What to Do With an Inherited IRA: 6 Options to Consider

Inherited an IRA? Whether you’re planning to leave one to your adult children or have recently inherited one, knowing your options is key. Learn 6 strategies to manage distributions, minimize taxes, and maximize your inheritance.


What should you do with an inherited IRA? Explore 6 options that can help you maximize value, reduce taxes, and avoid costly mistakes.

When you inherit a retirement account—like an IRA—from a parent, you may quickly realize there are a lot of tax rules to navigate. The way you’re taxed depends on the deal your parent originally made with the IRS. For most, that means contributions were made on a tax-deferred basis, so any withdrawals you make are fully taxable as ordinary income.

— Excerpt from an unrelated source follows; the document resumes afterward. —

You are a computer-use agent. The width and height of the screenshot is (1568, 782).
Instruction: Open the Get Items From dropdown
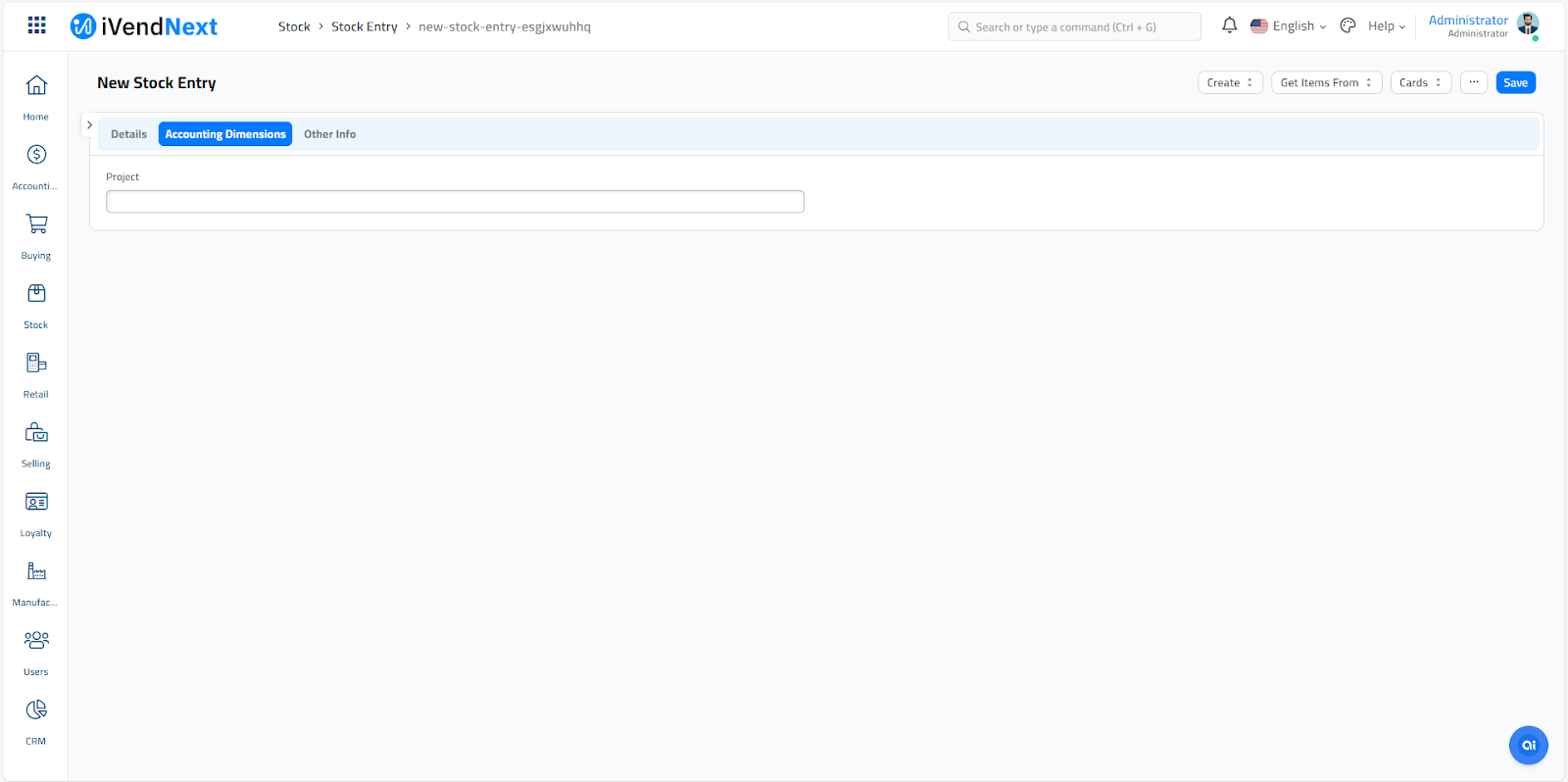(1326, 83)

The IRS doesn’t let tax deferral last forever. They require you to start taking money out within certain time frames, and each withdrawal is subject to federal and (often) state income tax. That can feel frustrating, but it also creates opportunities if you plan wisely.

Why Tax Diversification Matters

Over the past few decades, most people have shifted from pensions to retirement accounts like 401(k)s, 403(b)s, and IRAs. That gives today’s beneficiaries more choices. However, it also means you need to be thoughtful about where and how you save.

Because tax laws are constantly changing, one way  to protect yourself is through tax diversification. This means holding money in three different types of accounts:

  • Taxable accounts (brokerage accounts)
  • Tax-deferred accounts (401(k)s, traditional IRAs)
  • Tax-free accounts (Roth IRAs, HSAs)

When you inherit an IRA, it’s worth asking: Which bucket should I add to?

What to Do If You Don’t Need the Cash Right Away

Let’s imagine you inherit a $100,000 IRA. If you withdraw $10,000 per year, about $3,000 might go to taxes, leaving you with $7,000 to invest elsewhere. How you choose to reinvest that $7,000 can make a huge difference over time.

Here are your main options:

Option 1: Contribute to Your Own IRA

  • You can put your $7,000 into your own IRA.
  • If your income is too high for a deductible IRA, you might use the backdoor Roth IRA strategy, which turns nondeductible IRA contributions into tax-free Roth dollars.
  • This allows retirement money to keep growing and gives you flexibility to manage withdrawals when you reach retirement age.
  • If you’re in a lower tax bracket once you begin taking distributions in retirement, you’ll likely save on the tax rate difference.
  • You can also use your IRA funds to pay for long-term care expenses in a tax-advantaged way.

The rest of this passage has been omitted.